É o que nos acontece quando pensamos acerca da relação entre nós e o inimigo relativamente à guerra colonial. Retrata-se esta a partir de casos muito particulares para, emocionalmente, extrairmos ideias gerais fixas erradas e preconceituosas. Por exemplo, se alguém que esteve na guerra, teve experiência de baixas havidas em algumas Companhias ou Batalhões, pensar racionalmente e fizer simples contas aritméticas rapidamente chega à conclusão que, o mais provável, foi que houve mais mortos nas nossas tropas do que nas do inimigo.
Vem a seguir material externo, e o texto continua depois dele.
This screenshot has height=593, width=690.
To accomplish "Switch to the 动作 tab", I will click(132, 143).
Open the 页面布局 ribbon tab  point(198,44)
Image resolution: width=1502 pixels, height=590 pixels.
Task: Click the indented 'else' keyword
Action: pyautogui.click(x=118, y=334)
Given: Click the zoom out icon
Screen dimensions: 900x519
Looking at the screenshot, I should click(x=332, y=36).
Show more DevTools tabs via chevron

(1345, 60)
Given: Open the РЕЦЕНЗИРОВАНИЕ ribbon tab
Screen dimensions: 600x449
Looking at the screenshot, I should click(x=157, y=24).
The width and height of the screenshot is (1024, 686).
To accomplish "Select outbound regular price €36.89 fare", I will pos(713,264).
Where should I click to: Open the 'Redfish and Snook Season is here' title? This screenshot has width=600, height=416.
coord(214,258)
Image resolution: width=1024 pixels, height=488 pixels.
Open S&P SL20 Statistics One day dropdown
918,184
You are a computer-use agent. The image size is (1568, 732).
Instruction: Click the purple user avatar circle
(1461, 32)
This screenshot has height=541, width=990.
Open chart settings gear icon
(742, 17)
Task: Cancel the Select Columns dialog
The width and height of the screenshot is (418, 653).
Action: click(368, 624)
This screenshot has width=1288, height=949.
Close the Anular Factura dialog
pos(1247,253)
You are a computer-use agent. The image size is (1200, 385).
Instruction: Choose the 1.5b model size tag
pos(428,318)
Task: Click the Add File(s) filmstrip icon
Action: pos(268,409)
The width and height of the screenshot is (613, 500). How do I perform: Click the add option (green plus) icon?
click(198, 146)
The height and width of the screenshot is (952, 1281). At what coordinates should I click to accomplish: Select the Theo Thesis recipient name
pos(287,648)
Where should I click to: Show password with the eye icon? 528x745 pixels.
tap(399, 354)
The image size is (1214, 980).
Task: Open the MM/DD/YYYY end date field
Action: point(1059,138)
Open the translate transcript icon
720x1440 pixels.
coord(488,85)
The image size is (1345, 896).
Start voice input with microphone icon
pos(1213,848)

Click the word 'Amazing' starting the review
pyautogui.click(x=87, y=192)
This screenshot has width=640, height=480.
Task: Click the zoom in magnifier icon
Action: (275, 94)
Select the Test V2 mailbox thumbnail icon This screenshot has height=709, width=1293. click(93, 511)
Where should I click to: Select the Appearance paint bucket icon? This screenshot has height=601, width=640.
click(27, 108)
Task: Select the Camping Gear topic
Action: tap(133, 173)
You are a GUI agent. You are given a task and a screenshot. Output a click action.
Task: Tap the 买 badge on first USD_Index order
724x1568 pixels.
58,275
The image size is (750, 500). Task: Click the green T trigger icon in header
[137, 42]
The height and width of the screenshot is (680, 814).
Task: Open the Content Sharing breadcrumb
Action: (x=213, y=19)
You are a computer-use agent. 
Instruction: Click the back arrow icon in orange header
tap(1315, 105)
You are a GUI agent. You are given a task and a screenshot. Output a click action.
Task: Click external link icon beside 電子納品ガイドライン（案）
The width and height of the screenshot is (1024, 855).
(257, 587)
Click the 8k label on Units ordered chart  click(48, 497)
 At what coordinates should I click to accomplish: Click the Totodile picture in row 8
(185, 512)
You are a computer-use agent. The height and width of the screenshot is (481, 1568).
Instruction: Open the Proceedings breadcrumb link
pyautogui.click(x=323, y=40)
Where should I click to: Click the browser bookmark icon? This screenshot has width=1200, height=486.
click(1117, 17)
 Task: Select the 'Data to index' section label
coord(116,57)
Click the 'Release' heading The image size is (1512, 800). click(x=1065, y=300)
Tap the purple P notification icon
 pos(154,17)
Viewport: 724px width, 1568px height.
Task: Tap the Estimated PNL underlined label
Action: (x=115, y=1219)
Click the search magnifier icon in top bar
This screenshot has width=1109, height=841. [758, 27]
Ora se assim foi, como se pode dar a entender ou até formular e afirmar como verdade certa que todos os soldados portugueses são assassinos que andaram todo o tempo de guerra a matar "pretos"?

Explica-se tal, exactamente, porque nunca ninguém foi falar seriamente com quem andou a comer a ração de combate untada de pó das picadas; antes pelo contrário, apenas ouvem e lêem as ficcções livrescas de quem por lá andou a escrever cartas choramingas de saudades pela mulher esquecendo-se que os soldados também tinham mulher, filhos e pais que choravam e rezavam por eles nos confins de aldeias remotas.